As you add oxygen, pressure, and heat to the planet, you slowly terraform a barren wasteland into a place where you can actually survive without needing an oxygen tank, and eventually introduce creatures into the ecosystem. I don’t know how a couple plants and heat generators can make the sky blue and create clouds in just a few hours of work, but some things have to be sped up to save time. Seriously, depending on who you ask, in real life terraforming Mars could take anywhere from 50 to 100 million years. It makes progress very easy and faster, especially when you build more equipment that speeds up the revitalization process. It’s actually really cool to see how slowly the planet transforms. One minute there’s nothing but sand, the next minute there are giant waterfalls. It’s nice to see your work pay off like that.

Speaking of which, as you improve the conditions on the planet, you unlock more things to craft that will help you terraform the planet faster. Bigger supplies, better and more diverse crafting stations, even rockets that can be sent into space to greatly increase productivity… as well as sending meteors to collect materials in them.

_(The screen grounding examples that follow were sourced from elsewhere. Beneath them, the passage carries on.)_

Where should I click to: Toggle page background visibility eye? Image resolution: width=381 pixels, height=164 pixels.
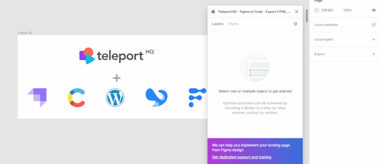pos(374,10)
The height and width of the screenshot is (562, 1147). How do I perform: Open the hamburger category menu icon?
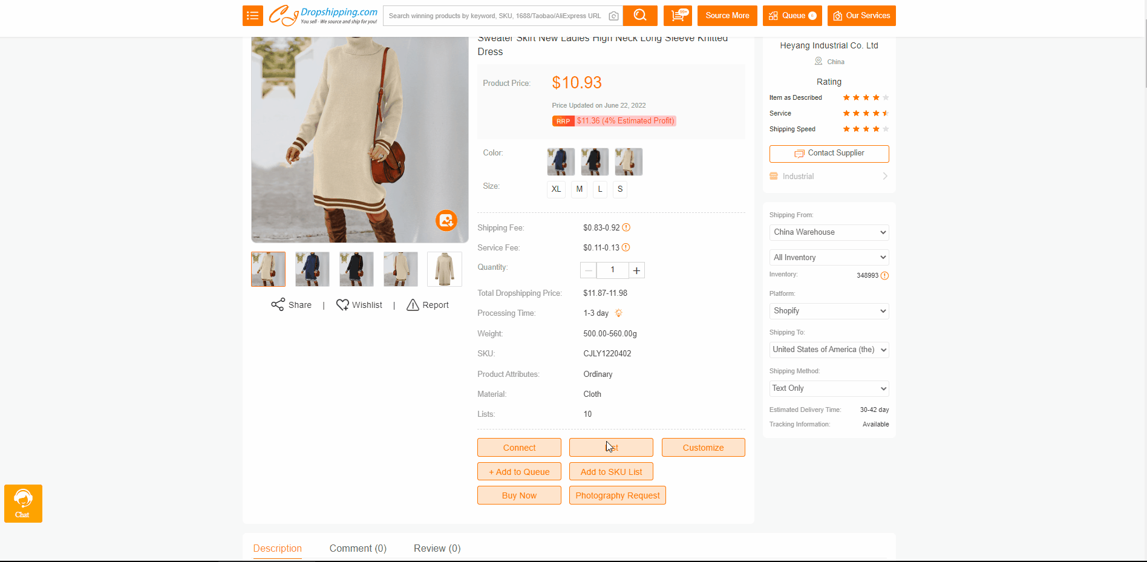tap(253, 16)
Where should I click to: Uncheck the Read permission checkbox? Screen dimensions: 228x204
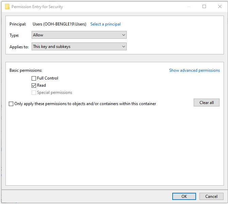34,85
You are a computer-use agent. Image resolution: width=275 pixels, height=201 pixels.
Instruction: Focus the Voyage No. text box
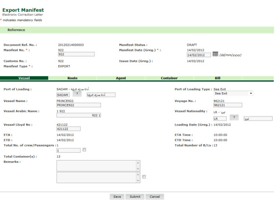pyautogui.click(x=227, y=105)
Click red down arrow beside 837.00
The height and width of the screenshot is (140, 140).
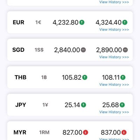coord(124,132)
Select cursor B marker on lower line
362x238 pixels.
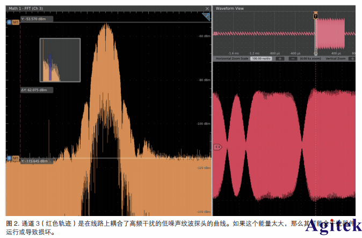tap(9, 158)
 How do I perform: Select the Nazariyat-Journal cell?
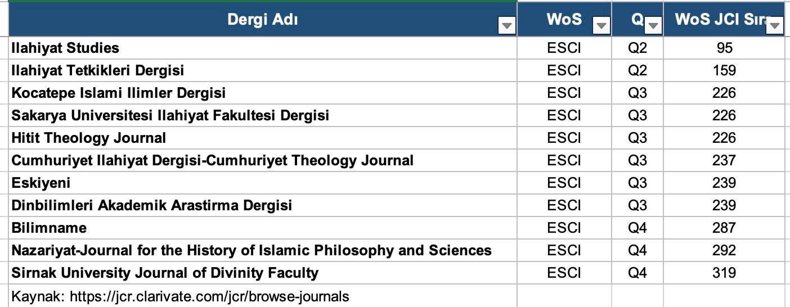coord(252,250)
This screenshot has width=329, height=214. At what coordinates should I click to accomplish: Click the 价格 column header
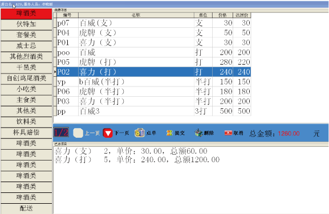click(222, 15)
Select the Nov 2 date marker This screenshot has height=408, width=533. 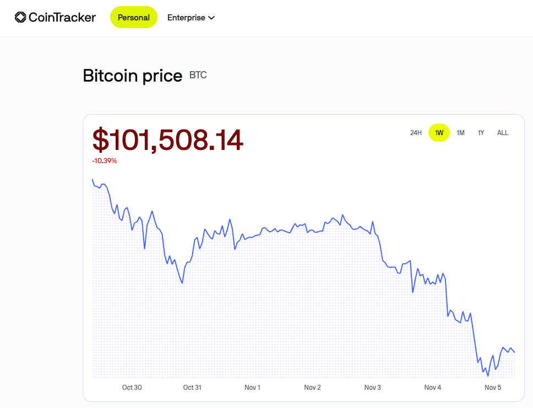(x=312, y=388)
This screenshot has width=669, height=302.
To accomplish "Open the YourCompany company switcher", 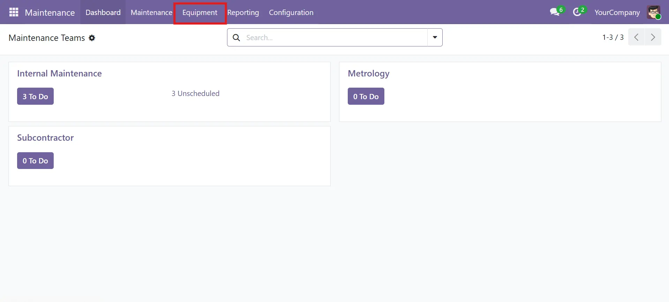I will [617, 13].
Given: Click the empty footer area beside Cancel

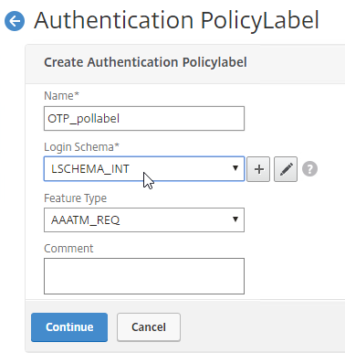Looking at the screenshot, I should tap(262, 327).
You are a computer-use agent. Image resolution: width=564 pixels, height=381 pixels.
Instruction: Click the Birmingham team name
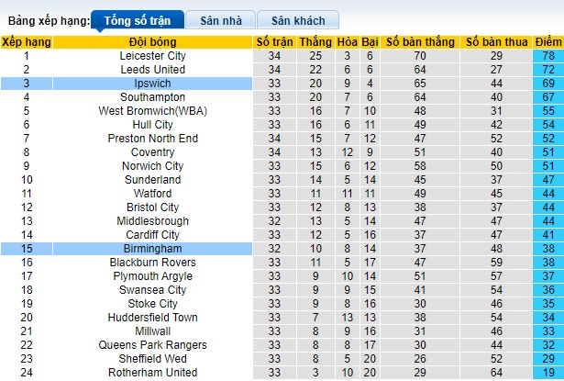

However, you’ll need raw materials to accomplish all of this, and you won’t be able to find everything by hanging around your original landing zone. You won’t even be able to grow food from the seeds you started with. You are strongly encouraged to explore the surrounding area, even if you can’t stay outside for more than two minutes. There’s plenty of ore to collect, chests to loot, and wrecked ships to find raw materials or just basic necessities like food, water, or oxygen. You’ll often find new areas to use, especially those that have crashed, as they often have microchips on them that once decoded can add more features to your weapons and costume.

It’s actually a bit scary to explore these lifeless areas, especially the ships, as they are completely black inside. When I walk through dark interiors or abandoned bases of previous planet creators, I was preparing myself for something to jump out at me, even though, you know, when I landed, there was literally nothing alive. There’s definitely an atmosphere here that makes exploring fun, discovering new things, and trying to figure out the stories that existed on this planet before you arrived.

Now for the technical specs. I ran the game on high graphics settings, limited to 60 frames per second, and it ran perfectly, with no harsh lags. In fact, it’s incredible that the game does it all smoothly while slowly transforming the world, adding water and greenery throughout the land. I did notice some questionable texture here or there, but that’s okay. Yeah, but I did notice some vulnerabilities: using the jetpack, I could just abuse collision detection and fly up to places I shouldn’t go. Oh, while watching terraforming is interesting, near the middle you’ll be waiting for the numbers to grow, which can take a depressing amount of time, even if you have a fleet of vehicles running at maximum power.

Planet Crafter is definitely a time sink that you can easily get lost in. It’s a very peaceful game that is all about the environment and how you can manually create something great out of it. Sure, I was scared at times, but there was really nothing to worry about. This is a game that you take up at your leisure and play until there is nothing left to do. I highly recommend Planet Crafter to anyone who wants an enjoyable experience.